#### [Work instructions]
1. How would you translate this sentence from the blind Chardonnay tasting post into French: "You are judging the wine based on its merits alone."
2. Answer these questions about the blind Chardonnay tasting post:
(a) In which neighborhood is Apiary located?
(b) Which wine turned out to be #1 in the first flight?
(c) What single word did the writer note down for wine #4?
3. Print the part of the blind Chardonnay tasting post between "1997 Calera Mt" and "mid-1990s white Burg.", inclusive.

#### [Text passage]
######
Wednesday, July 08, 2009

Back to Basics: Blind Chardonnay Tasting

 

This blog is ostensably about wine, and my passion is wine, but let's face it, I've been a bit neglectful in talking about it lately. So let's get back to basics: a blind Chardonnay tasting.

When this was first proposed, I was excited. First, I love good Chardonnay, espcially from Burgundy (duh). Second, it's always fun, and humbling, to attend a blind tasting. All pre-suppositions about labels, place, year, quality or price go out the window. You are judging the wine based on its merits alone. Granted, the organizer must ensure that all the wines coming are equally ready to drink, or are placed in similar flights. Otherwise you might end up with some bottles that are completely closed for business while others shout out for attention, drowning out all the others. This drinking business can get complicated, no?

So a small group of winelovers descended on Apiary in the East Village, Chef Scott Bryan's new project. First, let me just say the food and service were fantastic and I heartily recommend it (no affilition, yadda yadda yadda...).

 

More importantly, the tasting was quite interesting and eye-opening. It would be interesting to see if we could pick out the New World from the Old World styles, something I heartily anticipated doing.

FLIGHT 1
-#1
Creamy lemon, perfumy oak on the nose, but more citrus than wood. The body is fat, with some spicy oakiness to it that's balanced and even lifted by some striking acidity. Everyone said Burgundy, I decided to be contrarian and say a 10-year old CA Chard. I was almost right! Woohoo!
1997 Calera Mt Harlan Chardonnay

-#2
Lemony butterscotch, some caramel, mushroomy with sweet oxydative notes on the nose. Ugh, sour lemony popcorn aspects on the palate, this was shot. Too bad, this could have been amazing. We all said mid-/late-1990s white Burg. Duh.
1996 Niellon Chassagne Montrachet Clos de la Truffiere

-#3
Ripe lemony popcorn wrapped in a layer of vanilla oak, the palate was sweet and somewhat fat with a spicy, buttery note to it that ended with a slightly bitter finish. Everyone voted CA.
2000 Pahlmeyere Jason

FLIGHT 2
-#4
Ugh, caramelized apples and not much more anywhere, neither on the nose or palate. I wrote "Undrinkable", and we all guessed another mid-1990s white Burg.
1995 Ramonet Batard-Montrachet Argh!

-#5
Right off the bat, this reminded me of those CostCo apple pies you see warming in the Bakery section. Not a bad thing, as it offers some nice apple compote and cinnamon aspects, with some hints of oxydation and orange marmalade notes. The palate was slightly fat, with nutty and lemony honey tastes, ending in a surprisingly sour finish. We were all over the map on this one, especially as the bottle shape made us think New World (most said CA, I decided to be a prick and say Australia). We were all wrong.
######
#### [Listing]
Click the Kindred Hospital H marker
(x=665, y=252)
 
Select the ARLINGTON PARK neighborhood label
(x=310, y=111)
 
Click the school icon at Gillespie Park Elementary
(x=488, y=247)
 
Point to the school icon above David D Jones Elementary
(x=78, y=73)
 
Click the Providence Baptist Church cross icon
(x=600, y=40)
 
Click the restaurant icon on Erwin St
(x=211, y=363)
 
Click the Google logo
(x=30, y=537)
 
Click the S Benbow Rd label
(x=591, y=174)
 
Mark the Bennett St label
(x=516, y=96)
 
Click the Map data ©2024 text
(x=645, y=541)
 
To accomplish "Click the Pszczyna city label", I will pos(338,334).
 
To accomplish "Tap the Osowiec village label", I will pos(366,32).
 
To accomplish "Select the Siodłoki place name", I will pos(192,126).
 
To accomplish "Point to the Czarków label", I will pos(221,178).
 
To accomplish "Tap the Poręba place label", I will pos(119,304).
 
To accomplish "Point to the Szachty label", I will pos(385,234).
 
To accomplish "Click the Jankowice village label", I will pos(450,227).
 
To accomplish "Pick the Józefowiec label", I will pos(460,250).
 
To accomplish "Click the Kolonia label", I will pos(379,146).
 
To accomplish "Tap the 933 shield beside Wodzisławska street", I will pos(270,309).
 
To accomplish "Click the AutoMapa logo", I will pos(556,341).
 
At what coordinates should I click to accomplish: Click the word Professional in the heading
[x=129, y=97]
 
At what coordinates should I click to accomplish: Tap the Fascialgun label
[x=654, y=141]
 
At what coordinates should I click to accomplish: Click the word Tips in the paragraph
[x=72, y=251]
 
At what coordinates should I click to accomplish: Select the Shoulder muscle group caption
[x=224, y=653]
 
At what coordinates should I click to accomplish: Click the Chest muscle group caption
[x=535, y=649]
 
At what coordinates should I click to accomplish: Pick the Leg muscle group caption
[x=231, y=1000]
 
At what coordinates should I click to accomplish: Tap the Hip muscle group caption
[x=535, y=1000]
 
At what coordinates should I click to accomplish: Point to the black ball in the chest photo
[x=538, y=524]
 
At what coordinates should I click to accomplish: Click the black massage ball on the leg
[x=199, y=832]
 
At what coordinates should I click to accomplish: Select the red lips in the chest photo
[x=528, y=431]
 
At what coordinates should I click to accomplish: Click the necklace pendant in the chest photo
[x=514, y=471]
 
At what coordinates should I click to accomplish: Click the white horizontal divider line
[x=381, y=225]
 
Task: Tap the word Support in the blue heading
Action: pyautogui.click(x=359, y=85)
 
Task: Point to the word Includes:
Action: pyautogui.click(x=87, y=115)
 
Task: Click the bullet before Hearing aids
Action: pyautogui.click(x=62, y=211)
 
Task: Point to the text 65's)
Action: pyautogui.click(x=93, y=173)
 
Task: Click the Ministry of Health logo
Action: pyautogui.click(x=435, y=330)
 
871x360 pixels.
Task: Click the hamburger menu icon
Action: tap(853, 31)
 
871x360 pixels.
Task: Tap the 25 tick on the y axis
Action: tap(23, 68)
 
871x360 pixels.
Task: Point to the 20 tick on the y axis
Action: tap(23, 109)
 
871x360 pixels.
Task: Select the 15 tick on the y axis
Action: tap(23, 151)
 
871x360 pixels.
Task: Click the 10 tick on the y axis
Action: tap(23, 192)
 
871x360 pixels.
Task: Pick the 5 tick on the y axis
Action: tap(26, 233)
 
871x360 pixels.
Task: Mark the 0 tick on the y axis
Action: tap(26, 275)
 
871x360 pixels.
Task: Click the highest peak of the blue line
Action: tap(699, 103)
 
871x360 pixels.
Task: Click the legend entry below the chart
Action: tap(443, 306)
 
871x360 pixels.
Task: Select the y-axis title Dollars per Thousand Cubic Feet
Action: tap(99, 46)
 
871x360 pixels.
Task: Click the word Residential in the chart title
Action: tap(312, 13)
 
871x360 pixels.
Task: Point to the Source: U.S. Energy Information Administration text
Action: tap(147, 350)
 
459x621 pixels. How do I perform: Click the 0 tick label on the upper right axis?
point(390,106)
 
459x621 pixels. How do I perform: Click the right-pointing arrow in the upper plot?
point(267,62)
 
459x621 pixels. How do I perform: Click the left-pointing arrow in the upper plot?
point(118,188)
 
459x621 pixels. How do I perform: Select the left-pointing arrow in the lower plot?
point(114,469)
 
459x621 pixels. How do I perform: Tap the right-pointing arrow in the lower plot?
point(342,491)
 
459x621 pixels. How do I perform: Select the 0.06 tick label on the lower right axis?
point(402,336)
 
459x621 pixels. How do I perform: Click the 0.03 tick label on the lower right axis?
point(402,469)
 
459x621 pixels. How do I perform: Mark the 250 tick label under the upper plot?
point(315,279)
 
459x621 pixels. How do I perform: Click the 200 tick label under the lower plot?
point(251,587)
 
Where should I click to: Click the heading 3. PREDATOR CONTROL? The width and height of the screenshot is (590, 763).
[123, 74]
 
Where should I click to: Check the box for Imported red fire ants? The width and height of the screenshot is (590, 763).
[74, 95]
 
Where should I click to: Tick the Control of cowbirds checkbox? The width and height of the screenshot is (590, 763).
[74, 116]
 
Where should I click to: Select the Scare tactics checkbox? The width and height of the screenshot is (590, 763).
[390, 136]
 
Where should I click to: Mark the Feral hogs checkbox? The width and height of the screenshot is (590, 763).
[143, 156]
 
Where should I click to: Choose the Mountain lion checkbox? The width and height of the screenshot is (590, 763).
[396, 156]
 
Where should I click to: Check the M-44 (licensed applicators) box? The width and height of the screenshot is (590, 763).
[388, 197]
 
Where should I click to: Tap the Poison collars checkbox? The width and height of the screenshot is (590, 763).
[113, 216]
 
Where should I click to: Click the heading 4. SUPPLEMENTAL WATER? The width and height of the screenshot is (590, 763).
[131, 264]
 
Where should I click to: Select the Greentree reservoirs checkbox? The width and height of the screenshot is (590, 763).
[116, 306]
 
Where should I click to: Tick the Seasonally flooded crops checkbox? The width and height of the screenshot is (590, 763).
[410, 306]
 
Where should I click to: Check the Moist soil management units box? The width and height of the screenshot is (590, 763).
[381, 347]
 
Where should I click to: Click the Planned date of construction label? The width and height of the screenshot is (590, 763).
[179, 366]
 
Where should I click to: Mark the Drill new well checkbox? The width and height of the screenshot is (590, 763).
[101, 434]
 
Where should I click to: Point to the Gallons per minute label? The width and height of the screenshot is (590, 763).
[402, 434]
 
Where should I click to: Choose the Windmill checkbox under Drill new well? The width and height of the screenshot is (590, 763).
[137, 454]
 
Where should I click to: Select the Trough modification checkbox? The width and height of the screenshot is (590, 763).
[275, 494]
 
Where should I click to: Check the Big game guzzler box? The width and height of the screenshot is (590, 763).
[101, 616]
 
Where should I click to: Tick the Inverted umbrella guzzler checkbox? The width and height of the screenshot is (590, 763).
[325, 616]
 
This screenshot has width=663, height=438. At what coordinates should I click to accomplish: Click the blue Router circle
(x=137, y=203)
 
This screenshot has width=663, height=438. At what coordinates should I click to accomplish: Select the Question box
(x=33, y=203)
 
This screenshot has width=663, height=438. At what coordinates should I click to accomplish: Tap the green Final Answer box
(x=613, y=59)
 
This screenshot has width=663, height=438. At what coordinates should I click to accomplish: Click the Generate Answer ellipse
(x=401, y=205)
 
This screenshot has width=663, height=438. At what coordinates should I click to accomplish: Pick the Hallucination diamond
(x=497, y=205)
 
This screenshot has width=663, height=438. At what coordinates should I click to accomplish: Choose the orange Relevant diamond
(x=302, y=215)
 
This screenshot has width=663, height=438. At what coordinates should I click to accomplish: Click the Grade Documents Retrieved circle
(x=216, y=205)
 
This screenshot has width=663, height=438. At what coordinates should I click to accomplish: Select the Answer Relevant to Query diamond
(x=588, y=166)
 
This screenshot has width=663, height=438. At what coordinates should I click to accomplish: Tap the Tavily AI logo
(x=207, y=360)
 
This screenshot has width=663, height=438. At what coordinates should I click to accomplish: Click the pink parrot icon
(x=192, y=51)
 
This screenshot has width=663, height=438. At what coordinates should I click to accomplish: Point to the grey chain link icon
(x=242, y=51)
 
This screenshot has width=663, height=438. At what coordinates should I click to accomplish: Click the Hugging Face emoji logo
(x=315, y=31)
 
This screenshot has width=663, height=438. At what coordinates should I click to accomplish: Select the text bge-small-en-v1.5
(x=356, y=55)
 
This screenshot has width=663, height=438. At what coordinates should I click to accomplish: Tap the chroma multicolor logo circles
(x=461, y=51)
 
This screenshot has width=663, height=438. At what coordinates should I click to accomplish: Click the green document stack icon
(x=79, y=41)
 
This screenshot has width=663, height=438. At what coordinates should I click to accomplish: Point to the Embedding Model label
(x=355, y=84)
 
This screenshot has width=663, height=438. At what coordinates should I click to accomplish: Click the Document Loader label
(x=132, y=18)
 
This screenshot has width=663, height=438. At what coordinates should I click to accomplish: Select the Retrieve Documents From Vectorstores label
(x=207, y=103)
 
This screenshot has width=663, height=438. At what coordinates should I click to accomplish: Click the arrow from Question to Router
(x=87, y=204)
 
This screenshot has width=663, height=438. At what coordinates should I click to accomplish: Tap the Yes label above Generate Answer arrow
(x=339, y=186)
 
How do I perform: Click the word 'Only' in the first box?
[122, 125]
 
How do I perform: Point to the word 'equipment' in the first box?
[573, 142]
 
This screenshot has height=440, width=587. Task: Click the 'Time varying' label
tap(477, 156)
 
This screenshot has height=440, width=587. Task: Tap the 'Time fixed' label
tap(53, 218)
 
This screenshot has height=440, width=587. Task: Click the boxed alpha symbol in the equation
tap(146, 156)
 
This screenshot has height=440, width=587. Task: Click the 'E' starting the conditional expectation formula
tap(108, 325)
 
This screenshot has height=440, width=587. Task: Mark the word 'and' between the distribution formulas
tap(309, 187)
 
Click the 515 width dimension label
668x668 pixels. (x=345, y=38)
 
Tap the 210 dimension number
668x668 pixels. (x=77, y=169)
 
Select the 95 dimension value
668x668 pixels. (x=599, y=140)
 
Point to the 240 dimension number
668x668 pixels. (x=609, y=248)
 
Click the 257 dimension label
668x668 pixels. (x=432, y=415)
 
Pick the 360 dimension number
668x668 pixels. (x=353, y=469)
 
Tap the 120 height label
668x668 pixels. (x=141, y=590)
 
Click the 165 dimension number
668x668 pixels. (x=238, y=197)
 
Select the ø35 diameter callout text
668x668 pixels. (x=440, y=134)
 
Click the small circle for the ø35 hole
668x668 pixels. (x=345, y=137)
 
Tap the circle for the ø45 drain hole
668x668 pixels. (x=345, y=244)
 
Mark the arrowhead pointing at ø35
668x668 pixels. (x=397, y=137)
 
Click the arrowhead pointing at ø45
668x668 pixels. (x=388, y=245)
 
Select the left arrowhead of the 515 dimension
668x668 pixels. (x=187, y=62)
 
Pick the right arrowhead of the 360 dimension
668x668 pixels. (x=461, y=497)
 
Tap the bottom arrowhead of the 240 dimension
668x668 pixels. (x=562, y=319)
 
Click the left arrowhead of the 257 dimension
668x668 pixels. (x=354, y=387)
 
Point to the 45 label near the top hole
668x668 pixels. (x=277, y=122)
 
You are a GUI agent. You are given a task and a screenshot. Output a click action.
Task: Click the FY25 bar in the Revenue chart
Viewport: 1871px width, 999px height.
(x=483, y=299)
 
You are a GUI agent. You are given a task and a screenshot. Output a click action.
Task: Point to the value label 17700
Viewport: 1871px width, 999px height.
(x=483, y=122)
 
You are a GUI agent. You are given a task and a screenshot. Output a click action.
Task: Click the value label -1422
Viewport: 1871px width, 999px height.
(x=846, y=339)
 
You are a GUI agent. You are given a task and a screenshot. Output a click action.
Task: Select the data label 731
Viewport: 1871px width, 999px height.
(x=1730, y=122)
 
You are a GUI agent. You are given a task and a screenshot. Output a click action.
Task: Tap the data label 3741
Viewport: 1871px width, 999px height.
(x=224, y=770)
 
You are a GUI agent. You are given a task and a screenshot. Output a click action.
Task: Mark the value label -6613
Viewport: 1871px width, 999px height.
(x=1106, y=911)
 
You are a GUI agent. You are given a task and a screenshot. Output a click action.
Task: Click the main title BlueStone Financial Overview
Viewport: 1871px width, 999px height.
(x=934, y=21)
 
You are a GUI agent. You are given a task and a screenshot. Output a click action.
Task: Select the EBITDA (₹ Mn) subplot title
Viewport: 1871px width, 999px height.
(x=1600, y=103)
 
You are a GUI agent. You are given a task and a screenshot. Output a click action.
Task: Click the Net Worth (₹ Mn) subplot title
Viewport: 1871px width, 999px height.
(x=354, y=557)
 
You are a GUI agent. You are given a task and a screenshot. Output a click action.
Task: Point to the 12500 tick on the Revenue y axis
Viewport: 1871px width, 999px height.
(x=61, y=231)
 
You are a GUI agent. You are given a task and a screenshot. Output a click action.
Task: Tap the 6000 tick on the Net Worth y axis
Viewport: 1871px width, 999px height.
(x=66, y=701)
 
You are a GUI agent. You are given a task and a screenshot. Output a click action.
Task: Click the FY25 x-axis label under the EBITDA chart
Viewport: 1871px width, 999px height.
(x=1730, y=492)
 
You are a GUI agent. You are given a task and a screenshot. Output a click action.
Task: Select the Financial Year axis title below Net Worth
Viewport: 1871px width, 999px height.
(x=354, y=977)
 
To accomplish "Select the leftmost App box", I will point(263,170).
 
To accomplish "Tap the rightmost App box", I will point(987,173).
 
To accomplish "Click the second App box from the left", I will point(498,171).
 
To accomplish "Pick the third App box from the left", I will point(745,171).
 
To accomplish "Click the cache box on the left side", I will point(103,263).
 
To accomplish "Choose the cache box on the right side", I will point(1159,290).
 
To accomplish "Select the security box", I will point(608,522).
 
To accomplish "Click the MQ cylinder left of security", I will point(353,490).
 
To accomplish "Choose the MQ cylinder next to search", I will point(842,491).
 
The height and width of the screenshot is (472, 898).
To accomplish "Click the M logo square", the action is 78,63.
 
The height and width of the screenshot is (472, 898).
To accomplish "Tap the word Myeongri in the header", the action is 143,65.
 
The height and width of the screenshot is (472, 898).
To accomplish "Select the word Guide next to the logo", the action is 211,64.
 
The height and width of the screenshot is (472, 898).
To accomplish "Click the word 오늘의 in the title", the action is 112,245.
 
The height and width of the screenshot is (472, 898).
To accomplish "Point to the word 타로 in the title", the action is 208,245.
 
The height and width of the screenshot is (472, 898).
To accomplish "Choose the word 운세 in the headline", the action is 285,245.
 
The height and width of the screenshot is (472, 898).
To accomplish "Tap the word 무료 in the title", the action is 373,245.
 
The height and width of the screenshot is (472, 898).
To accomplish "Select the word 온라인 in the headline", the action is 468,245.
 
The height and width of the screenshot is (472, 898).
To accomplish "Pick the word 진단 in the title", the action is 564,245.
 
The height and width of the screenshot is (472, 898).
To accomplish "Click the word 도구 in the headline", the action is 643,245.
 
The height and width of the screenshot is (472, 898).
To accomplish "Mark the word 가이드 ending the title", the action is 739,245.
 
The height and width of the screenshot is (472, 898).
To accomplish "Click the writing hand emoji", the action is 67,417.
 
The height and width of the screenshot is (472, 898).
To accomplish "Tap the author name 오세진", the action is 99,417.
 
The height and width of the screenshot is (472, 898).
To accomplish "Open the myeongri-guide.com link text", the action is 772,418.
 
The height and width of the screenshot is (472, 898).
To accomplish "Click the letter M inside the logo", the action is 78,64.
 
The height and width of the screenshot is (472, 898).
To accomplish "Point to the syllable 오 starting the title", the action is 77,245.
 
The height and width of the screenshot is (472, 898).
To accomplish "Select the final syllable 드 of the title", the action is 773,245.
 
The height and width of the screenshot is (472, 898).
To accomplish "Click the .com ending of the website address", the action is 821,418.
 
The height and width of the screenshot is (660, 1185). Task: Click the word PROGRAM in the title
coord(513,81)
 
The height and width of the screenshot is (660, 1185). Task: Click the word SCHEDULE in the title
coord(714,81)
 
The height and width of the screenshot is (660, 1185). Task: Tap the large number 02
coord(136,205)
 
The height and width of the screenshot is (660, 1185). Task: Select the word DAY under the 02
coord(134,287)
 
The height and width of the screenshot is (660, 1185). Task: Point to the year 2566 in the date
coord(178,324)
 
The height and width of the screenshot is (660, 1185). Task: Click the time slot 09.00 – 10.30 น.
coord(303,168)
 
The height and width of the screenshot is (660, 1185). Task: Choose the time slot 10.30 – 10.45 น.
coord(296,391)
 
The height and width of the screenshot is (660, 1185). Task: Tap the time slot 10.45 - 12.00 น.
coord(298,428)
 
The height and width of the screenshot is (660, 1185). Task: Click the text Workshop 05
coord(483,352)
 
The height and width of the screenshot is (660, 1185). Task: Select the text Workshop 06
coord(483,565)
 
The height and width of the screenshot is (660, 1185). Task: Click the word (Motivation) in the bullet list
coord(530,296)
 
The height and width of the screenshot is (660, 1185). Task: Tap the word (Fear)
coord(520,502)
######
#### [Solutions for each task]
1. Vous jugez le vin uniquement sur ses propres mérites.

2.
(a) The East Village
(b) 1997 Calera Mt Harlan Chardonnay
(c) "Undrinkable"

3.
1997 Calera Mt Harlan Chardonnay

-#2
Lemony butterscotch, some caramel, mushroomy with sweet oxydative notes on the nose. Ugh, sour lemony popcorn aspects on the palate, this was shot. Too bad, this could have been amazing. We all said mid-/late-1990s white Burg. Duh.
1996 Niellon Chassagne Montrachet Clos de la Truffiere

-#3
Ripe lemony popcorn wrapped in a layer of vanilla oak, the palate was sweet and somewhat fat with a spicy, buttery note to it that ended with a slightly bitter finish. Everyone voted CA.
2000 Pahlmeyere Jason

FLIGHT 2
-#4
Ugh, caramelized apples and not much more anywhere, neither on the nose or palate. I wrote "Undrinkable", and we all guessed another mid-1990s white Burg.